Add the current date and the contents of the Todays_Comments field and add
it to the existing contents of the All_Comments field and then delete the
todays_comments field.

Any help greatly appreciated.
 
Call your button AddComments, then

Private Sub AddComments_Click()
If Not IsNull(Me.Todays_Comments) Then
Me.All_Comments = All_Comments & " " & Date & " " & Me.Todays_Comments
Me.Todays_Comments = " "
End If
End Sub

--
There's ALWAYS more than one way to skin a cat!

Answers/posts based on Access 2000

Message posted via AccessMonster.com
 
I am wanting a form with only two fields - Todays_Comments and All_Comments
with a single button that on clicking will:

Add the current date and the contents of the Todays_Comments field and add
it to the existing contents of the All_Comments field and then delete the
todays_comments field.

Any help greatly appreciated.

I think you're making a mistake here, Bruce.

It sounds like you're treating a Memo field as if it were a table, with
multiple comments, each with a date and a comment.

You'll find that searching this data structure for the comments on a
particular date, or to find the date for a specific comment, will be almost
impossible. Similarly, displaying the comments for a range of dates will be
all but impossible.

I would suggest instead having a Comments table related one to many to
(whatever table it is that you're commenting on), displayed in a Subform. This
Comments table would have a foreign key field to the main table; a date/time
field CommentDate defaulting to Date(); and a memo field for that day's
comments. A Continuous Subform will let you see (and scroll through) any
desired number of days' comments; you can search independently by the comment
or by the comment date; you can generate reports...

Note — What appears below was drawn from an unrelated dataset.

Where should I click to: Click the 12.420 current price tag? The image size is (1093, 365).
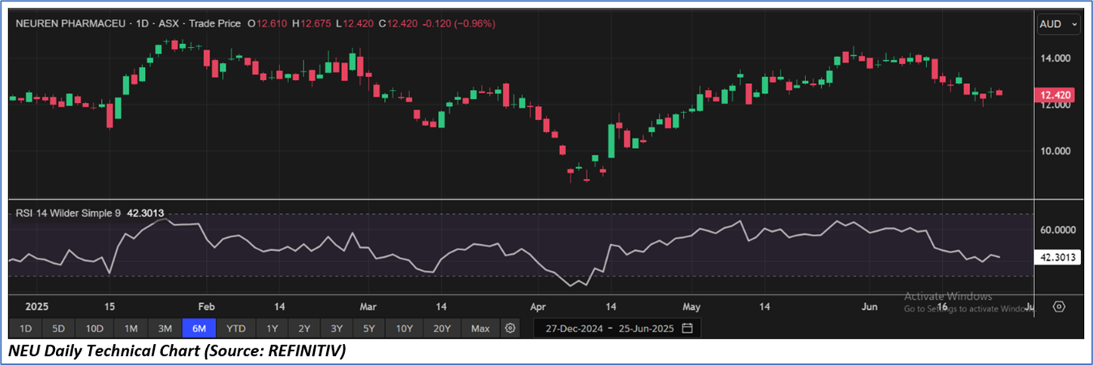coord(1055,95)
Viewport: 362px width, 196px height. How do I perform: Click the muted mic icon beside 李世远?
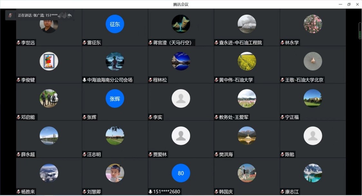[x=19, y=43]
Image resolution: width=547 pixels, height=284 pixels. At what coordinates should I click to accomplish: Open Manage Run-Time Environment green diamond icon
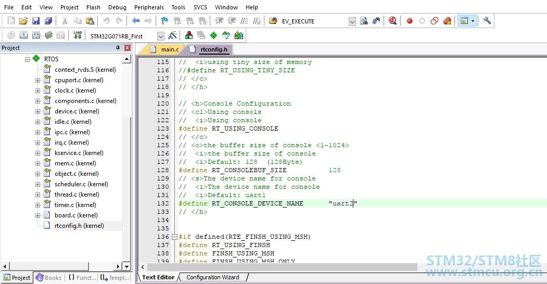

Fields should be "atomic" (storing a comment). You're trying to make a field
into a whole table... and you'll regret it.

John W. Vinson [MVP]
 
John is right on in his warnings, Bruce. In the health care industry, I've
used memo fields extensively and successfully, and they work fine as long as
they're used for memos (read that *notes*) as intended. But if there's any
chance that somewhere down the line you're going to want to do any data
manipulation with them, searching for dtaes or key words, etc. you'd be
better following John's advice.
 
I do see what you mean but the use of this is so limited it should be OK. The
memo field is for storing confirmation of the taking of 2 telephone
references on new employees. The firm only take on about 50 people a year and
the content does not have to be searchable.